A Vila Petrópolis, no Barreiro, se despediu do primeiro ciclo do Projeto Ocupa FavelArte – Cultura, Cidadania e Memória da Periferia com emoção, dança, música e gratidão. O ponto de cultura, surgido em 2023 a partir da luta por moradia, transformou a antiga ameaça de despejo em território de criação e pertencimento. Entre maio e outubro de 2025, o espaço acolheu sete oficinas gratuitas, reunindo mais de 200 crianças, jovens, idosos, pessoas com deficiência e moradores de diferentes regiões de Belo Horizonte, em um verdadeiro encontro de corpos, memórias e afetos.
A pessoa coordenadora do projeto, Sabrina Dourado, conta que começou com expectativas modestas. “Eu sinceramente achei que a população não ia aderir. Aqui a cultura é outra, a cultura das igrejas, das festas juninas é muito forte, mas um ponto de cultura, com tantas oficinas diferentes, nunca teve aqui, então eu achei que a gente ia ter dificuldade com o público, esse era meu maior medo”. O resultado, porém, superou qualquer previsão: “Eu fiquei até emocionada. Todas as oficinas tiveram público, e a de Raízes e Retalhos quase extrapolou, foram mais de 140 inscritos e conseguimos atender 120 pessoas, tivemos até que marcar um dia a mais com a oficineira”.
As oficinas de capoeira, teatro, contação de histórias, música, breakdance, palhaçaria e arte têxtil movimentaram o território e criaram uma rede afetiva entre oficineiros e participantes. Para registrar o processo, o grupo criou um Caderno de Memórias e um Mural de Rastros, que guardam fragmentos de palavras, desenhos e lembranças deixadas por quem viveu o projeto. “Quando você lê o caderno, você se emociona. Eu não pude estar em todas as oficinas, mas consegui acompanhar pelos registros. Deixou meu coração muito quentinho”, afirma Sabrina.
A produtora Maria, que acompanhou de perto todo o percurso, destaca o caráter coletivo e amoroso da iniciativa, que também teve parceria com o Centro de Referência de Assistência Social (CRAS) da região e com o Programa Nacional de Inclusão de Jovens (Projovem). “Foi muito bonito ver tudo acontecer. Nenhum dia foi só um dia de oficina. Cada encontro era um espaço de compartilhar, de ouvir, e nada disso foi feito sozinho, foi um trabalho de parceria entre coordenação, oficineiros, comunidade e participantes”, afirma. Segundo ela, o território foi determinante para o sucesso da experiência, o FavelaArte abraçou a todos, e todos abraçaram o FavelaArte. As pessoas chegavam com o coração aberto, movidas pela curiosidade e pelo encantamento, o espaço acolheu desde grupos de idosos e jovens até pessoas com deficiência, criando um ambiente verdadeiramente diverso e afetivo.

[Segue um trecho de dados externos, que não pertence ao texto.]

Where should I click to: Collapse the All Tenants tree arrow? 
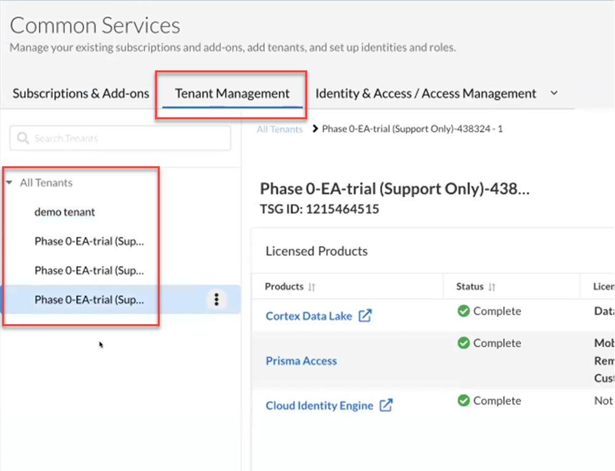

Mesmo diante dos desafios, como a falta de recursos e os imprevistos da vida na periferia, o projeto conseguiu se manter com planejamento, parceria e afeto, “Teve dia que a água acabou, a luz também, mas a equipe entendia, acolhia, seguia firme. Essa compreensão é o que sustenta o trabalho na quebrada”, conta Sabrina.
O encerramento do projeto, com apresentações de breakdance e música, foi marcado por emoção e celebração. Entre lágrimas e abraços, equipe e participantes revisitaram lembranças no Caderno de Memórias, símbolo do vínculo criado ao longo dos meses, e Sabrina conta que ver as pessoas pedindo a continuidade das oficinas foi o melhor resultado possível, um sinal de que o projeto tocou o território de forma profunda.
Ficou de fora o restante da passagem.